The store manager hadn’t heard about the lawsuit. A spokesperson for the company issued a statement saying, “We want to reassure our customers that we are committed to providing quality food in a safe and healthy environment. Since this matter is in litigation we’ve been advised by our attorney that we are unable to discuss.”
Dejoie’s lawyer did not specify exactly how much they’re hoping to settle for or why it took two years for them to file the suit.

http://denver.cbslocal.com/2012/06/08/man-claims-his-genitals-were-burned-by-urinal-in-arbys/


----------



## Gettinit (May 9, 2012)

Lmao


----------



## user2090 (Sep 26, 2009)

Not entirely sure at the validity of the claim, but can say I have been on a job where a large hydronic system was used, and when a check valve failed, hot near boiling water was back fed to the main restrooms underneath of the mechanical room. 

Was testing one of the toilets for poor operation and the sloan valve got really, really hot. How it didn't break the toilet or urinal is beyond me. When I investigated the problem I found a check valve feeding a large storage tank had failed and the water lines to the bathroom were intermittently being fed with hot water from the heating system. That had to be a minimum of 140 degree water, but more likely 160 plus. :blink:


----------



## Titan Plumbing (Oct 8, 2009)

Indie said:


> Not entirely sure at the validity of the claim, but can say I have been on a job where a large hydronic system was used, and when a check valve failed, hot near boiling water was back fed to the main restrooms underneath of the mechanical room.
> 
> Was testing one of the toilets for poor operation and the sloan valve got really, really hot. How it didn't break the toilet or urinal is beyond me. When I investigated the problem I found a check valve feeding a large storage tank had failed and the water lines to the bathroom were intermittently being fed with hot water from the heating system. That had to be a minimum of 140 degree water, but more likely 160 plus. :blink:


Sounds like you might be a good plaintiffs witness...LOL!


----------



## Gettinit (May 9, 2012)

Indie said:


> Not entirely sure at the validity of the claim, but can say I have been on a job where a large hydronic system was used, and when a check valve failed, hot near boiling water was back fed to the main restrooms underneath of the mechanical room.
> 
> Was testing one of the toilets for poor operation and the sloan valve got really, really hot. How it didn't break the toilet or urinal is beyond me. When I investigated the problem I found a check valve feeding a large storage tank had failed and the water lines to the bathroom were intermittently being fed with hot water from the heating system.

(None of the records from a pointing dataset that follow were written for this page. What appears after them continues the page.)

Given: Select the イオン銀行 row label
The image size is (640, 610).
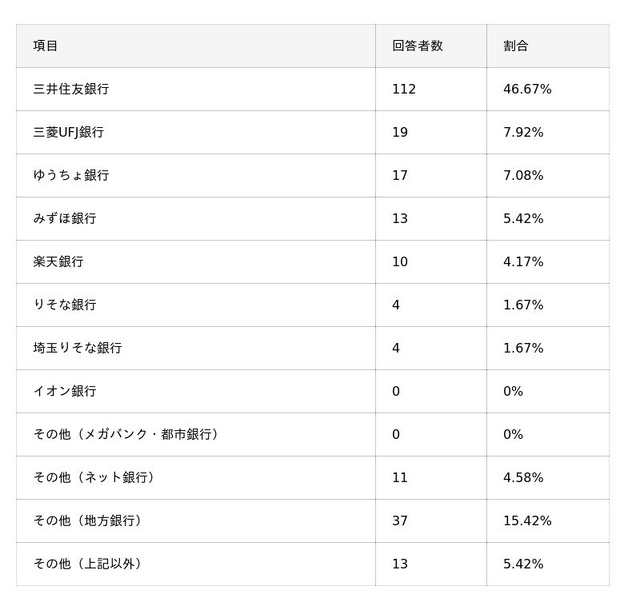Looking at the screenshot, I should [x=64, y=391].
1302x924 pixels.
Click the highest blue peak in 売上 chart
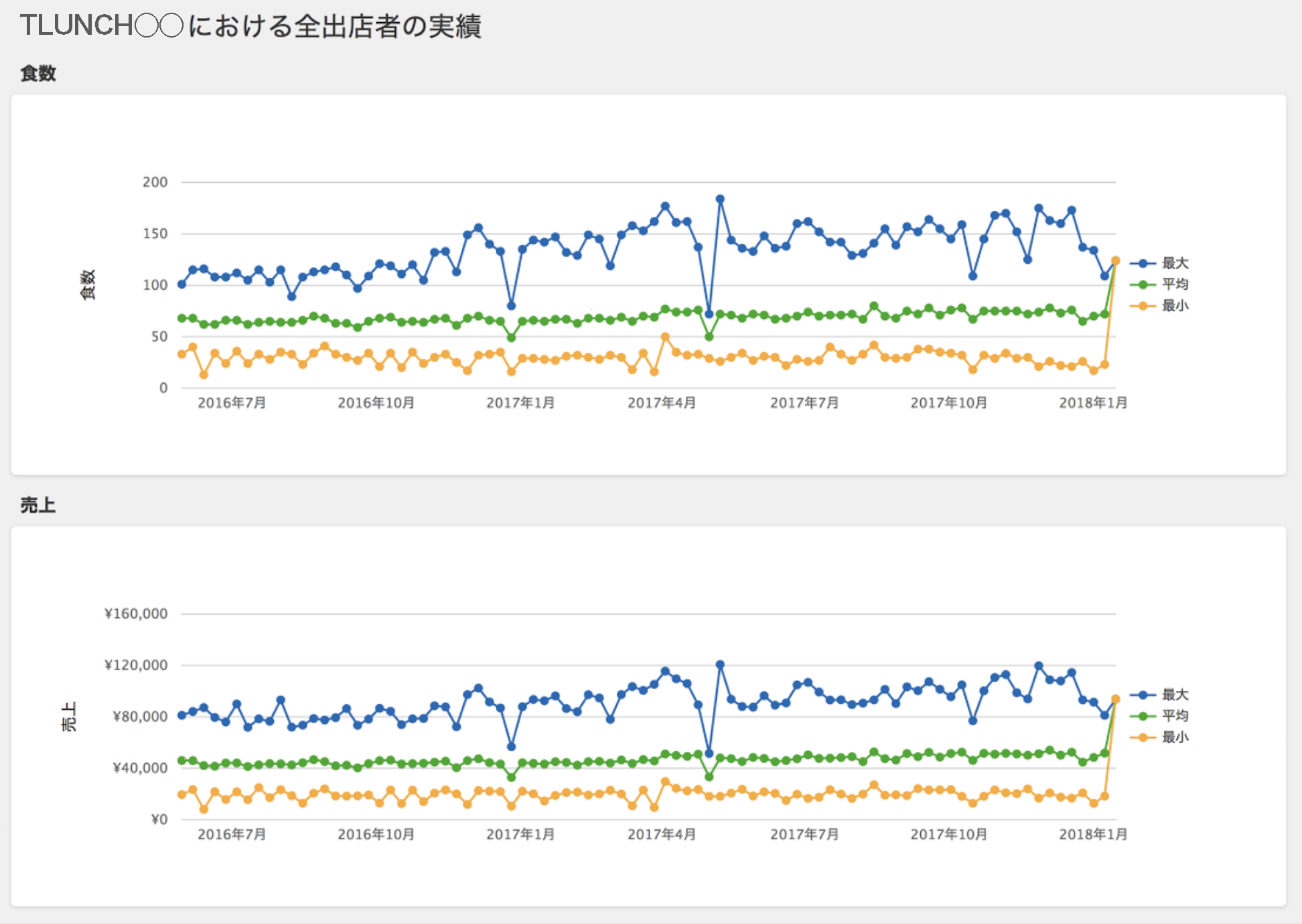720,665
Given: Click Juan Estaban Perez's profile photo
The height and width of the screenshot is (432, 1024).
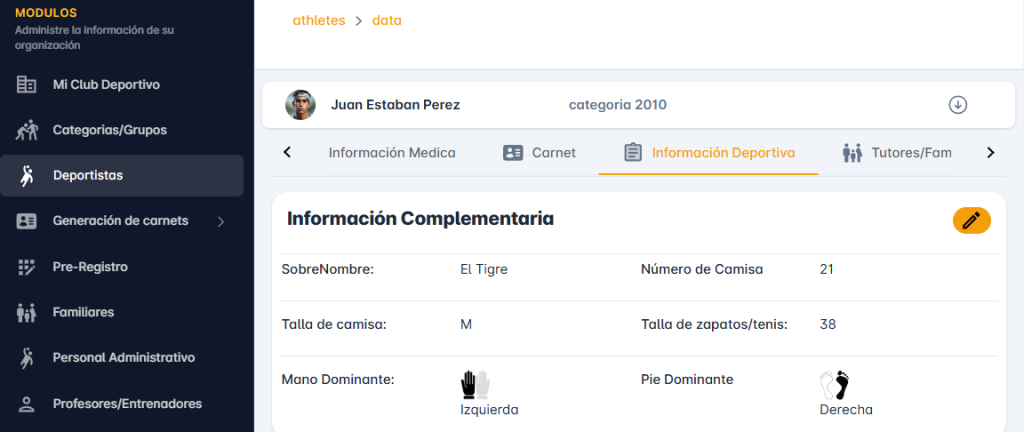Looking at the screenshot, I should 300,105.

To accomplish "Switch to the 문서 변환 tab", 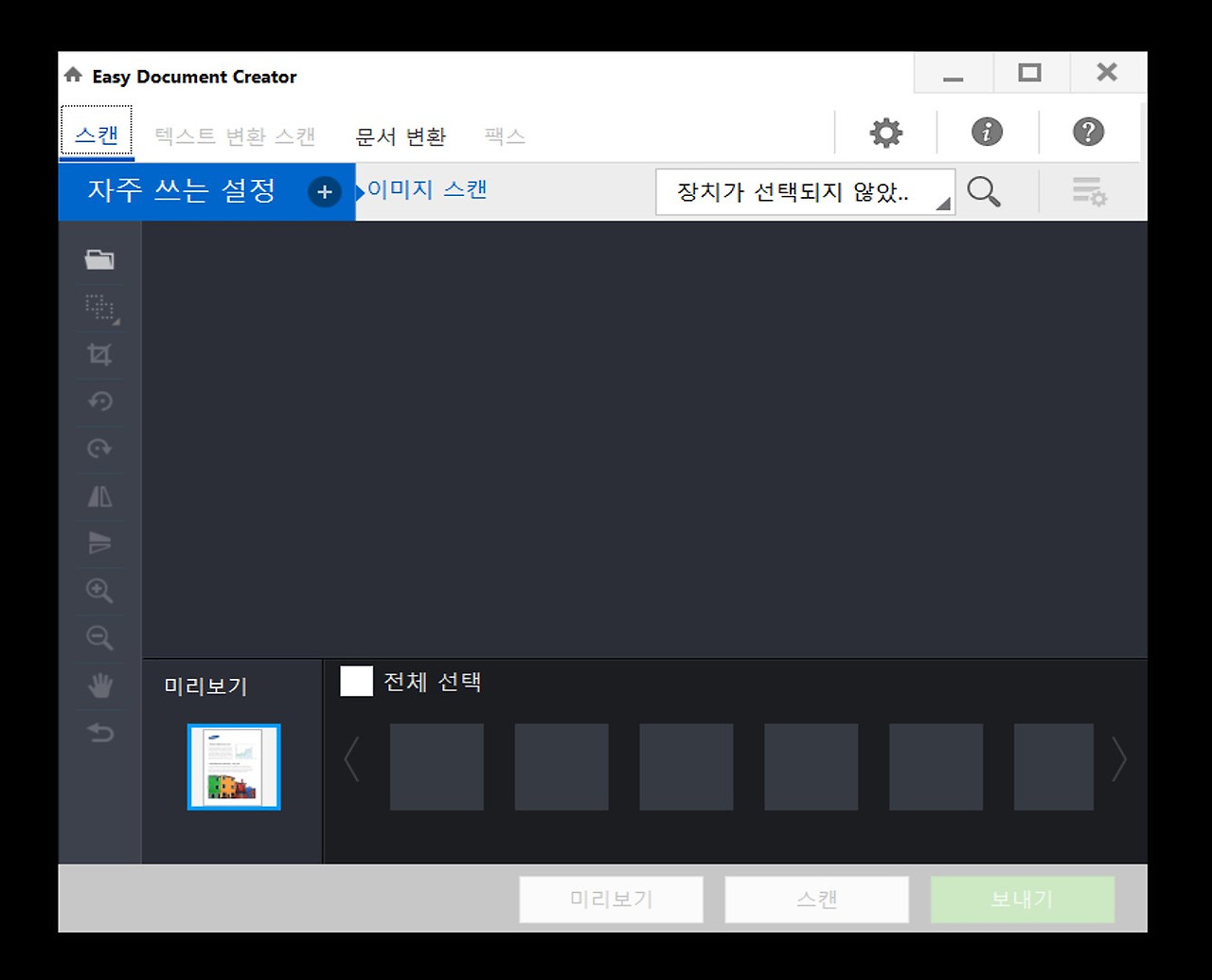I will (x=400, y=136).
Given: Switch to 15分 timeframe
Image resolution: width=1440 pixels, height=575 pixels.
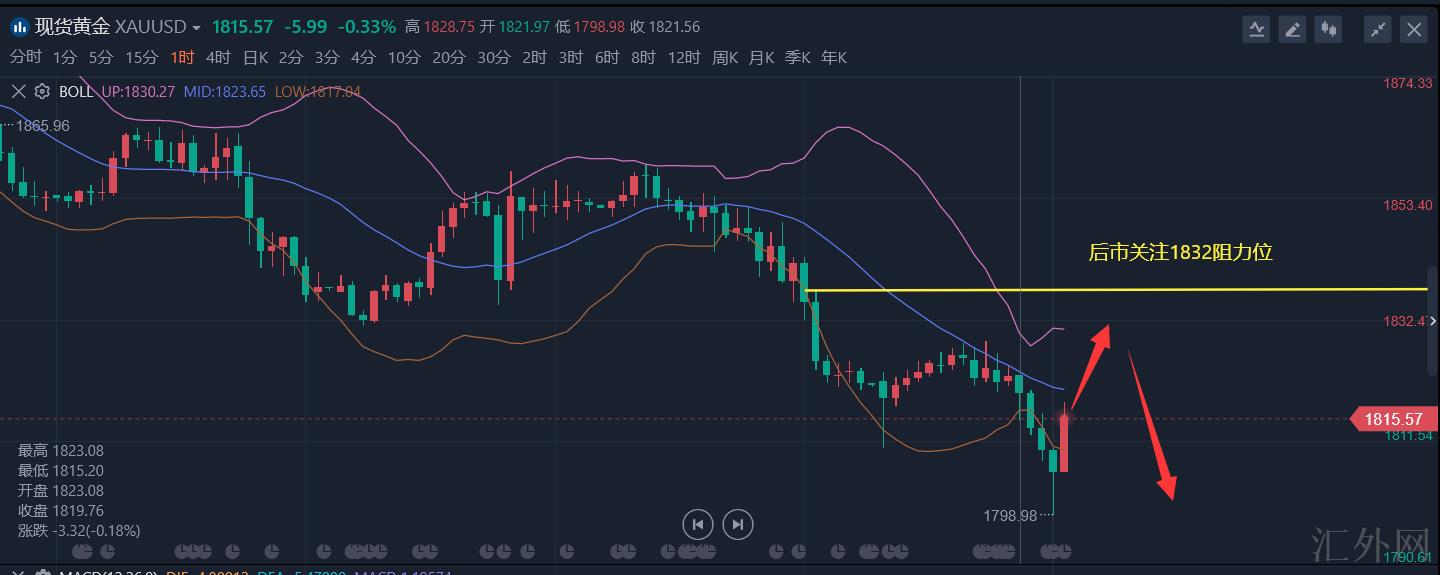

That had to be a minimum of 140 degree water, but more likely 160 plus. :blink:


Throw a RPZ style check in and that should solve that issue from ever happening again.


----------



## user2090 (Sep 26, 2009)

Gettinit said:


> Throw a RPZ style check in and that should solve that issue from ever happening again.



I passed on making the repair. Did not want to be responsible for the system. Had them call the original installer. Commercial heating is not my thing.


----------



## Gettinit (May 9, 2012)

Indie said:


> I passed on making the repair. Did not want to be responsible for the system. Had them call the original installer. Commercial heating is not my thing.


Around here the heating guys tie onto the backflow preventer. That is the last fitting the plumber is responsible for, but most don't fool with it unless it is new construction.


----------



## user2090 (Sep 26, 2009)

Gettinit said:


> Around here the heating guys tie onto the backflow preventer. That is the last fitting the plumber is responsible for, but most don't fool with it unless it is new construction.



Its much more a free for all here. The original installer is a large outfit that covers all mechanical. I was not interested in taking on what is their responsibility. 

Light commercial service pushes my boundaries.


----------



## Tim`s Plumbing (Jan 17, 2012)

I have done many restaraunts and up here the health department requires 180 degree water for washing dishes unless they use a stanitizer. And I have seen it many times where they leave the dish washer spray hose faucet on and a check valve failed causing the hot water to back feed into the cold creating a condition like the one in the article.


----------



## affordabledrain (Nov 24, 2009)

I seen something similliar happen. When I was in my last year apprentice ship. We had a crazy house. That we had just about completly re done years back. Get a call of steam coming from the drinking fountain in the lunch room. Turns out the check valve failed and the drinking fountain was hooked to the kitchen wash lines. It was a mess. Had to un sweat like 80 feet of L copper up in the air.

They fired the maintenance guy


----------



## Don The Plumber (Feb 14, 2010)

Tim`s Plumbing said:


> I have done many restaraunts and up here the health department requires 180 degree water for washing dishes unless they use a stanitizer. And I have seen it many times where they leave the dish washer spray hose faucet on and a check valve failed causing the hot water to back feed into the cold creating a condition like the one in the article.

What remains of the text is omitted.